WHAT TO PRODUCE:
Below are several records. Retype exactly those lines running from the one with "Screen dimensions: 437x432" through the one with "You are a computer-use agent. Screen dimensions: 960x720", end lines included, and no others.

DATA FOR PROCESSING:

........

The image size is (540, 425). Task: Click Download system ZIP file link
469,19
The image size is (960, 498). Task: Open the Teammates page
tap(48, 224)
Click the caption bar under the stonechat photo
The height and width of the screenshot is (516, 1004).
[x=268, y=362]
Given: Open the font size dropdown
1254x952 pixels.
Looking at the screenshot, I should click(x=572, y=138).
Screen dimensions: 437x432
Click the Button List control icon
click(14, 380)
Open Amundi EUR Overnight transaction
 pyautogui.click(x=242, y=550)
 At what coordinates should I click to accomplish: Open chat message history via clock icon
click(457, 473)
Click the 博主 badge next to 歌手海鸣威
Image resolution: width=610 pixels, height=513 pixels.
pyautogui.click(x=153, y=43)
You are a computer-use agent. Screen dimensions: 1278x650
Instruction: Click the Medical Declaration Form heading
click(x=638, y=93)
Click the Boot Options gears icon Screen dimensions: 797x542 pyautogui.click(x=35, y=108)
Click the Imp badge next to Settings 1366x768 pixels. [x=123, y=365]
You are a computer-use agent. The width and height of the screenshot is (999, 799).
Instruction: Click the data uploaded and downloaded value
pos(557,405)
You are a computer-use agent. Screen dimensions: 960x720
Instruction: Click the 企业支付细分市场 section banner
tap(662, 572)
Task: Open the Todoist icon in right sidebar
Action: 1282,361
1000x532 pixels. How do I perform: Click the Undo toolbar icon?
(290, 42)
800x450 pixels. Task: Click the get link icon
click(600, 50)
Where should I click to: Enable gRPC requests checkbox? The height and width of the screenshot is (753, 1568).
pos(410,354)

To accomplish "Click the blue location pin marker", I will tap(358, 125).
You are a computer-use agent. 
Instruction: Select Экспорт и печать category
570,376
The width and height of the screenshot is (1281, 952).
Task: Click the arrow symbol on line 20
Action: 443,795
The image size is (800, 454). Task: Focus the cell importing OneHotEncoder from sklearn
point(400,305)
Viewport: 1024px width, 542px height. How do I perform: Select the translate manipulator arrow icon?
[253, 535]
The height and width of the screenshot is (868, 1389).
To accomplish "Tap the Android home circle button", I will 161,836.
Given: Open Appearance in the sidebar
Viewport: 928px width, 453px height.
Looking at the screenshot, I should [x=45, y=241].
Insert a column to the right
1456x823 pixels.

........

REPLY TO THE TASK:
Screen dimensions: 437x432
Click the Button List control icon
click(14, 380)
Open Amundi EUR Overnight transaction
 pyautogui.click(x=242, y=550)
 At what coordinates should I click to accomplish: Open chat message history via clock icon
click(457, 473)
Click the 博主 badge next to 歌手海鸣威
Image resolution: width=610 pixels, height=513 pixels.
pyautogui.click(x=153, y=43)
You are a computer-use agent. Screen dimensions: 1278x650
Instruction: Click the Medical Declaration Form heading
click(x=638, y=93)
Click the Boot Options gears icon Screen dimensions: 797x542 pyautogui.click(x=35, y=108)
Click the Imp badge next to Settings 1366x768 pixels. [x=123, y=365]
You are a computer-use agent. The width and height of the screenshot is (999, 799).
Instruction: Click the data uploaded and downloaded value
pos(557,405)
You are a computer-use agent. Screen dimensions: 960x720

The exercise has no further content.